**** 제공 지문

콘텐츠로 이동

Hybrid Architecture

개요

하이브리드 아키텍처는 Transformer의 어텐션 메커니즘과 SSM(State Space Model)의 효율성을 결합한 구조다. Transformer의 강력한 in-context learning 능력과 SSM의 선형 시간 복잡도를 모두 활용하여 긴 시퀀스를 효율적으로 처리한다.

핵심 개념

왜 하이브리드인가?

Transformer와 SSM은 상호 보완적인 특성을 가진다:

+--------------------+------------------+--------------------+
| 특성               | Transformer      | SSM (Mamba)        |
+--------------------+------------------+--------------------+
| 시간 복잡도        | O(n^2)           | O(n)               |
| 메모리 (추론)      | O(n) KV cache    | O(1) fixed state   |
| In-context Learning| 강력             | 제한적             |
| 장거리 의존성      | 직접 참조        | 상태 압축          |
| 정보 검색          | 정확             | 근사               |
+--------------------+------------------+--------------------+

하이브리드는 두 아키텍처의 장점을 결합: - 대부분의 레이어: SSM으로 효율적 처리 - 일부 레이어: Attention으로 정확한 정보 검색

블록 배치 전략

Interleaved (교차 배치):

[Mamba] -> [Mamba] -> [Mamba] -> [Attention] -> [Mamba] -> ...

Ratio-based (비율 기반):

Jamba: 1 Attention layer per 8 total layers (1:7 ratio)

Task-adaptive (태스크 적응형):

다른 태스크에 따라 Attention/Mamba 비율 조절

아키텍처 다이어그램

Jamba 기본 블록 구조

                     Input
                        |
                        v
    +-------------------+--------------------+
    |              Jamba Block               |
    |                                        |
    |   +--------+    or    +------------+   |
    |   | Mamba  |          | Attention  |   |
    |   | Layer  |          | Layer      |   |
    |   +---+----+          +-----+------+   |
    |       |                     |          |
    |       +----------+----------+          |
    |                  |                     |
    |       +----------v----------+          |
    |       |      MoE / MLP      |          |
    |       |   (Feed Forward)    |          |
    |       +----------+----------+          |
    |                  |                     |
    +------------------+---------------------+
                       |
                       v
                    Output

Jamba 전체 구조 (52B 모델 예시)

    +--------------------------------------------------+
    |                   Jamba Model                    |
    +--------------------------------------------------+
    |                                                  |
    |  Layer 1-7:   [Mamba] [Mamba] ... [Mamba] (7x)   |
    |  Layer 8:     [Attention + MoE]                  |
    |                                                  |
    |  Layer 9-15:  [Mamba] [Mamba] ... [Mamba] (7x)   |
    |  Layer 16:    [Attention + MoE]                  |
    |                                                  |
    |  ...                                             |
    |                                                  |
    |  Total: 72 layers                                |
    |  - 64 Mamba layers                               |
    |  - 8 Attention + MoE layers                      |
    |                                                  |
    +--------------------------------------------------+

    Layer ratio: 1:7 (Attention:Mamba)

********

» 연습 과제:
하이브리드 아키텍처 지문에서 "하이브리드는 두 아키텍처의"과 "[Mamba] -> ..." 사이를 양 끝까지 포함해 다시 쓰되, "효율적 처리"를 "빠른 처리"로 바꿔라. 행들은 이 작업과 아무 관련이 없다.

**** 발췌 행

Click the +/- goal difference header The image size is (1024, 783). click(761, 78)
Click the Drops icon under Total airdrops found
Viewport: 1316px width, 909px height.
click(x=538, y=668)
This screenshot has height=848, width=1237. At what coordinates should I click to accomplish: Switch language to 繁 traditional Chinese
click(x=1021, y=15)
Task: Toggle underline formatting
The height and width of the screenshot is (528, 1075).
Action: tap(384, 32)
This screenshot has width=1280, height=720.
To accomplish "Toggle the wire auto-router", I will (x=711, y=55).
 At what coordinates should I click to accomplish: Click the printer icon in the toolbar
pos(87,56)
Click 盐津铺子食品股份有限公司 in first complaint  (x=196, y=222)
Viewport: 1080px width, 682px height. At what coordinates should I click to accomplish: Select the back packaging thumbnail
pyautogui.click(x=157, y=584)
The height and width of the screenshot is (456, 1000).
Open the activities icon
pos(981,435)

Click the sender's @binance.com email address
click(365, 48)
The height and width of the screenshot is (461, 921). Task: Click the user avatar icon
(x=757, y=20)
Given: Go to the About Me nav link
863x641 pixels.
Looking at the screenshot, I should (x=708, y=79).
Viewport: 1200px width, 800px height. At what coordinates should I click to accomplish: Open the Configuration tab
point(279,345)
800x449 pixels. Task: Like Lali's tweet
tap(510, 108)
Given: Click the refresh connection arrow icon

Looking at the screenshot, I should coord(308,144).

********

» 답변:
하이브리드는 두 아키텍처의 장점을 결합: - 대부분의 레이어: SSM으로 빠른 처리 - 일부 레이어: Attention으로 정확한 정보 검색

블록 배치 전략

Interleaved (교차 배치):

[Mamba] -> [Mamba] -> [Mamba] -> [Attention] -> [Mamba] -> ...